Ecuador’s disaster response is impressive, says International Red Cross volunteer

Apr 19, 2016 | 5 comments

Steven Giddings has been a volunteer relief worker at dozens of natural disasters during his life. He was on the scene following major earthquakes in Guatemala, Mexico, Haiti, and Chile. He has delivered food and supplies in Louisiana, Florida, Texas and North Carolina in the aftermath of hurricanes. He has helped clean and repair houses along the Mississippi River following major floods.

A dog sits in the rubble of his home. Credit: El Comercio

A dog sits in the rubble of his home.
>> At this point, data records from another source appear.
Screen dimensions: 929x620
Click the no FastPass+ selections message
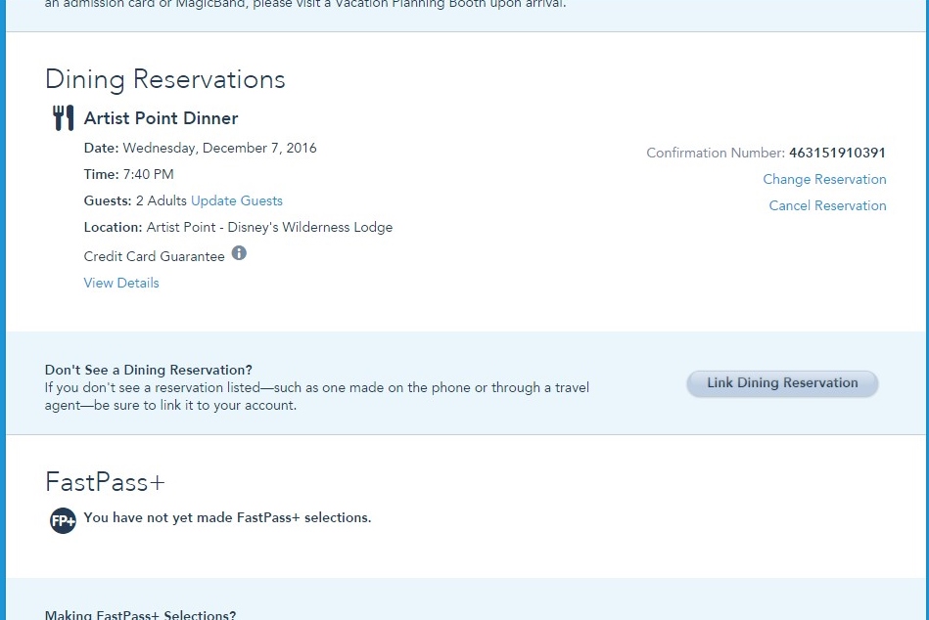[x=227, y=517]
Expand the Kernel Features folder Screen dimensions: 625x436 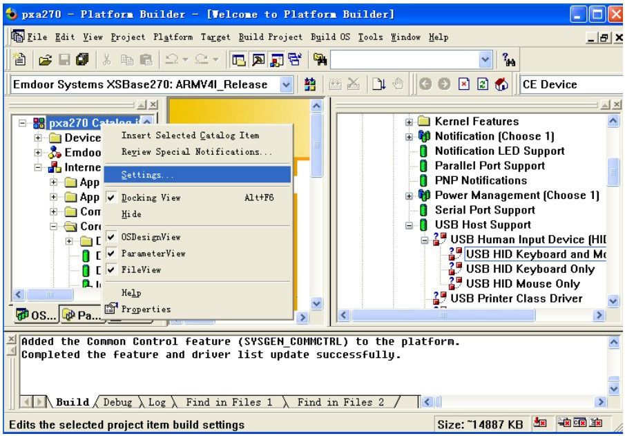tap(410, 122)
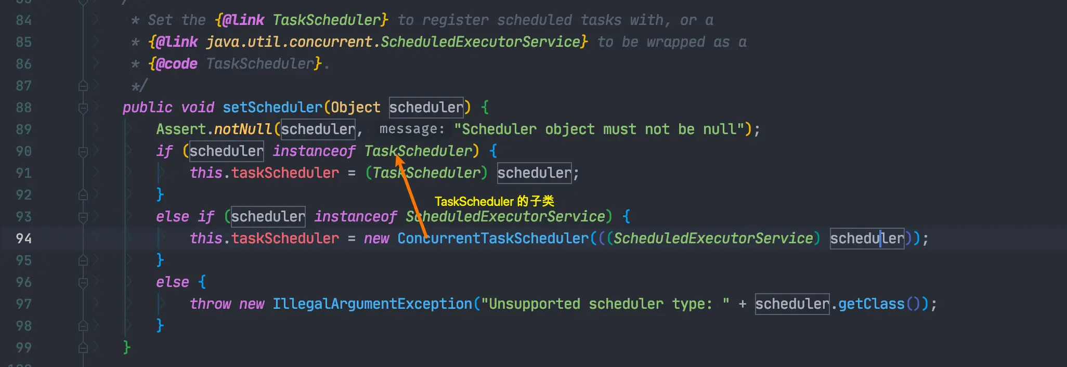Click the yellow 'TaskScheduler 的子类' annotation

click(x=495, y=201)
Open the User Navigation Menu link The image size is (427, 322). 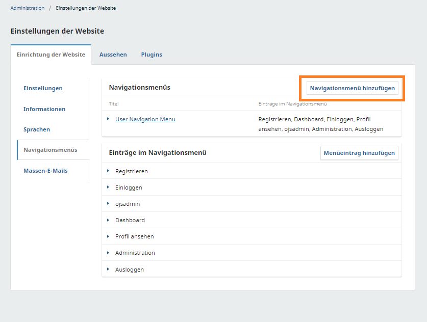(x=145, y=119)
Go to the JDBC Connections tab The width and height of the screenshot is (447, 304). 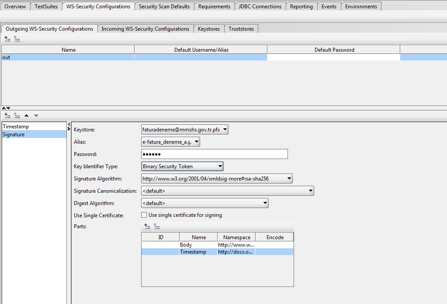(260, 7)
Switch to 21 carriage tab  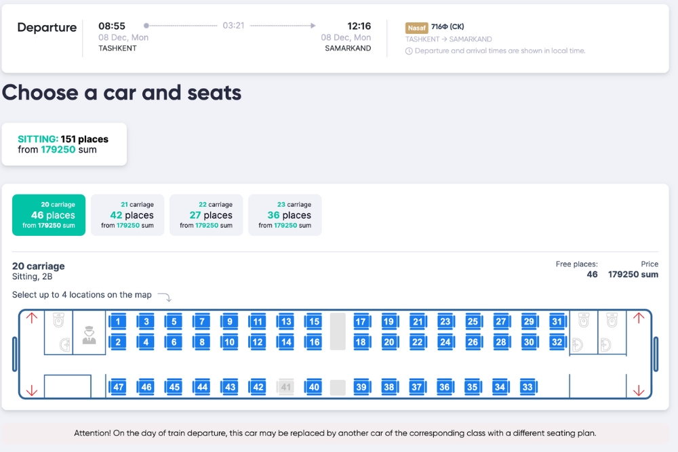[127, 215]
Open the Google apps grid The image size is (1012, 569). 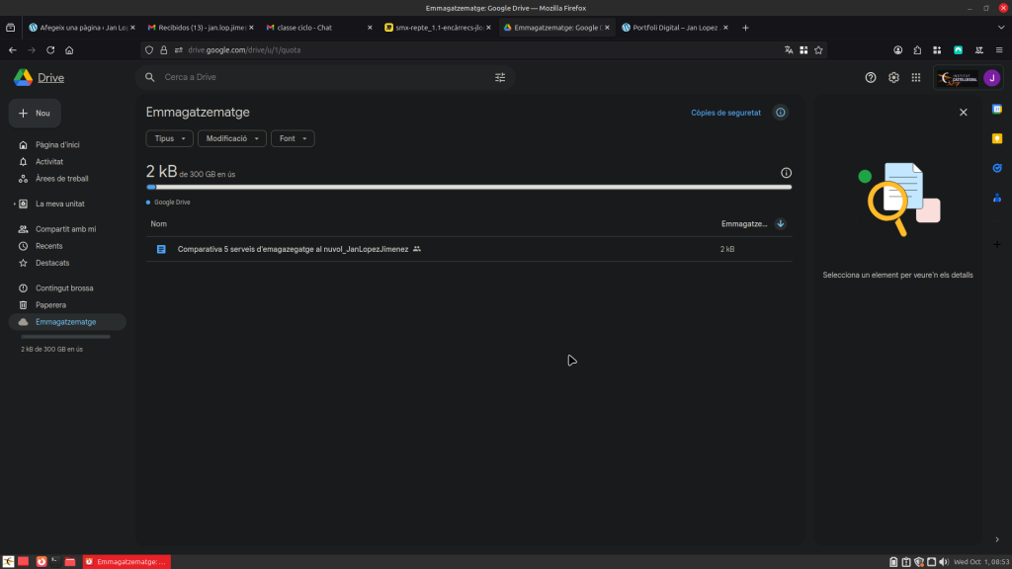(916, 77)
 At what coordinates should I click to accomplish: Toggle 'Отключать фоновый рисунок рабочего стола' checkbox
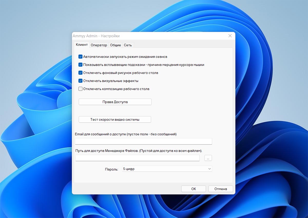point(80,73)
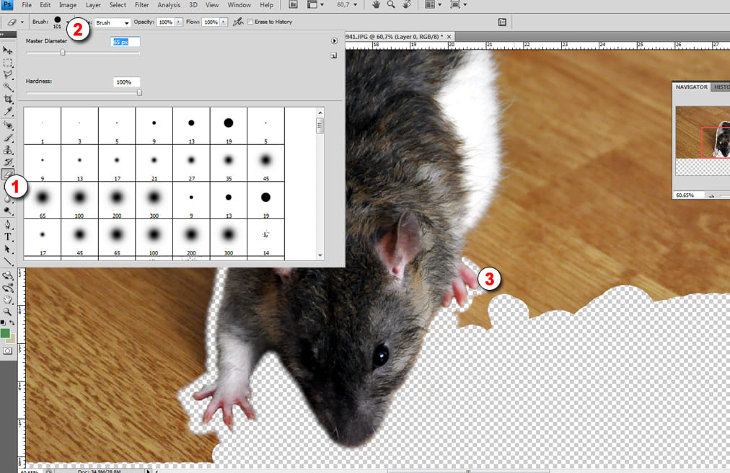
Task: Create new brush preset icon
Action: click(334, 56)
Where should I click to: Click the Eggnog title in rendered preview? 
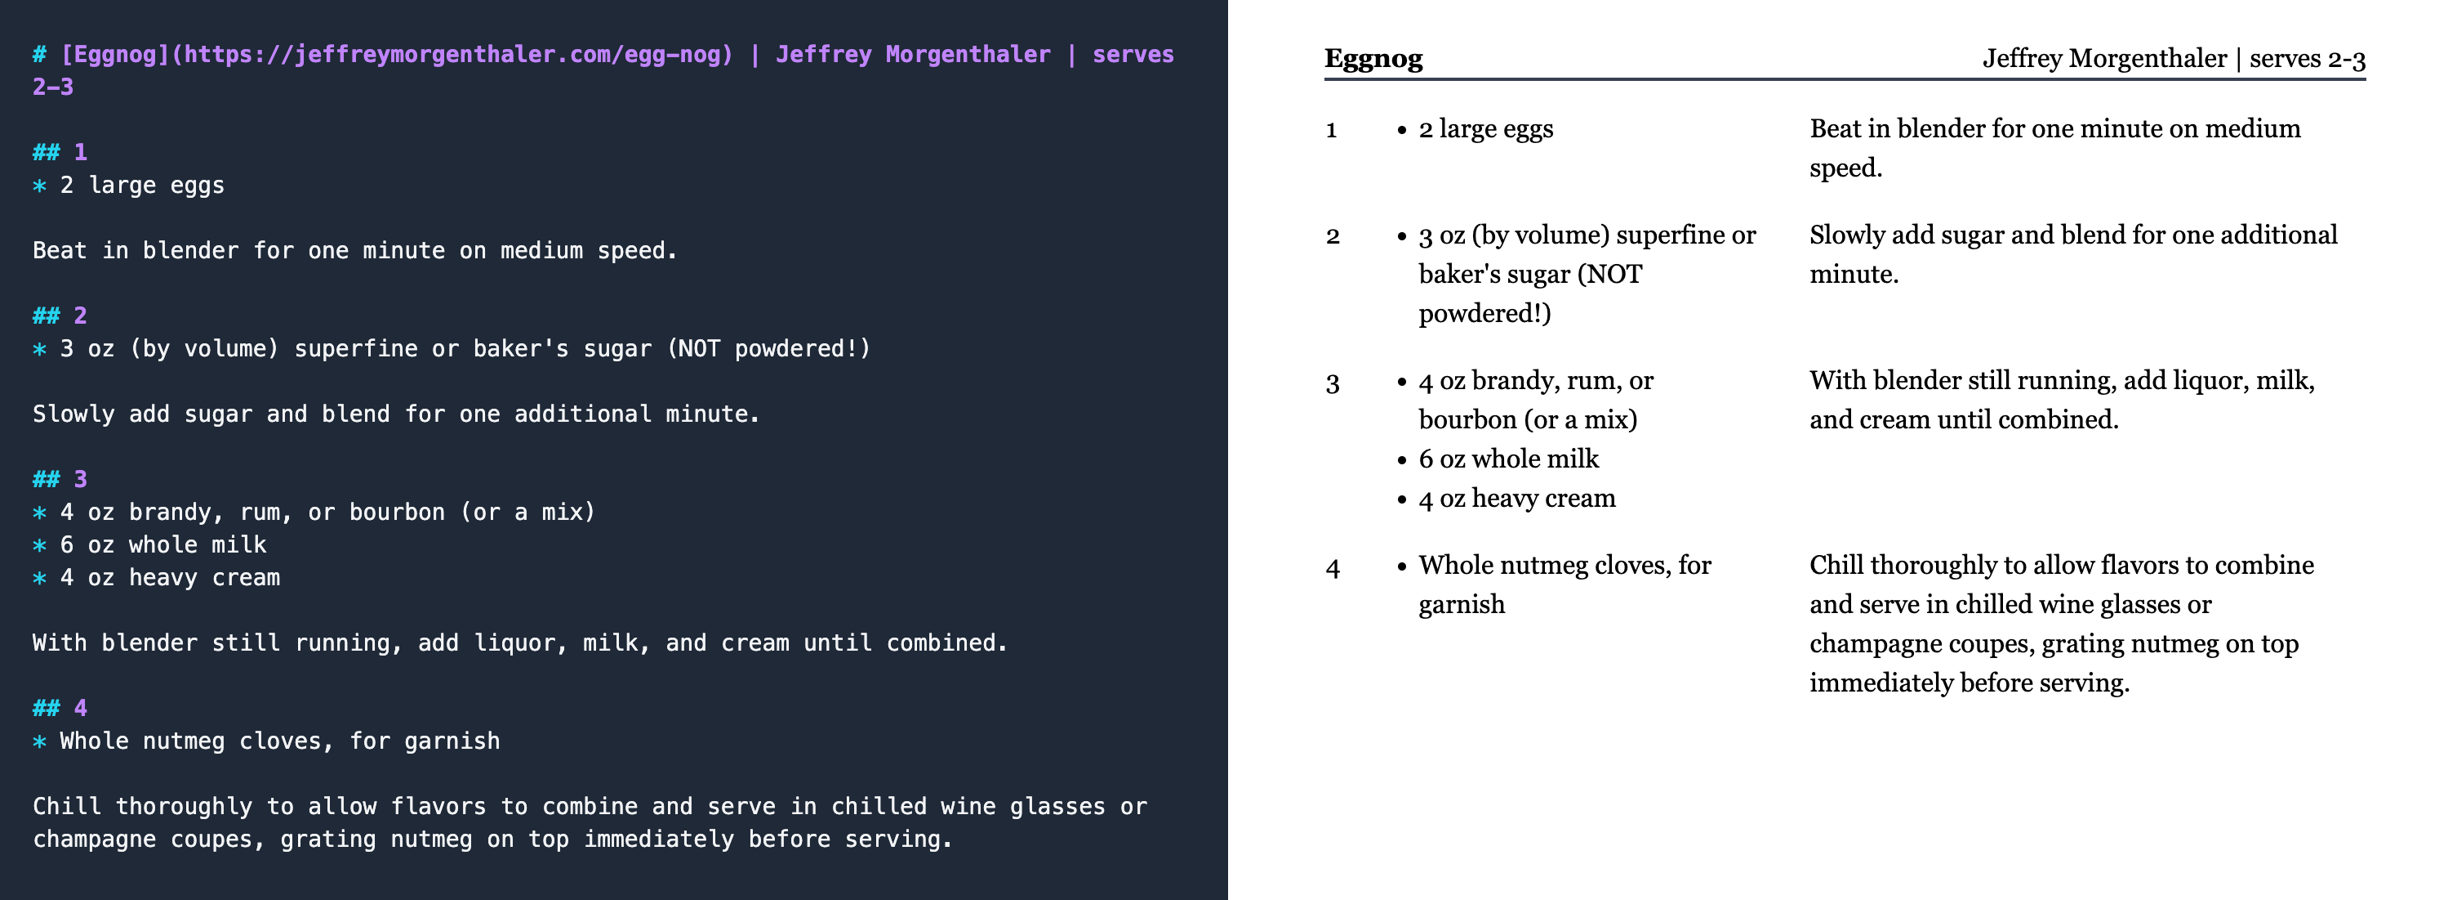tap(1373, 59)
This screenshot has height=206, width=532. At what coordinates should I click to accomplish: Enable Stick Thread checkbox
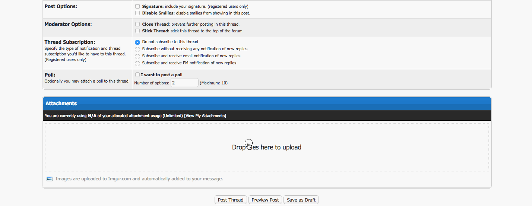pos(137,31)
Credit: El Comercio

Yesterday, he was in Muisne on Ecuador’s northern coast, handing out water and food with a team organized by Ecuador’s Ministry of Health. “I thought my days of disaster work were over,” said Giddings, a former school teacher from Rome, New York who lives today near Salinas. “But when you’ve spent as many years as I have doing this kind of work, you’re always ready to serve when the need arises. They can use me here today and I’m glad to help.

Giddings, who has volunteered with the International Red Cross, Doctors Without Borders, and World Vision says the scene on Ecuador’s coast reminds him of Haiti after the 2010 quake, and a little of South Florida after Hurricane Andrew in 1992.

“This earthquake was much stronger than the Haiti quake but thankfully the population density is not as great,” he said. “In Haiti, you were seeing one pancaked building after another and you knew there were dead people in all of them. You knew because you could smell it. Here, there are fewer total collapses, probably because they used rebar in construction, but there are still a lot of them down. We’re beginning to smell the bodies.”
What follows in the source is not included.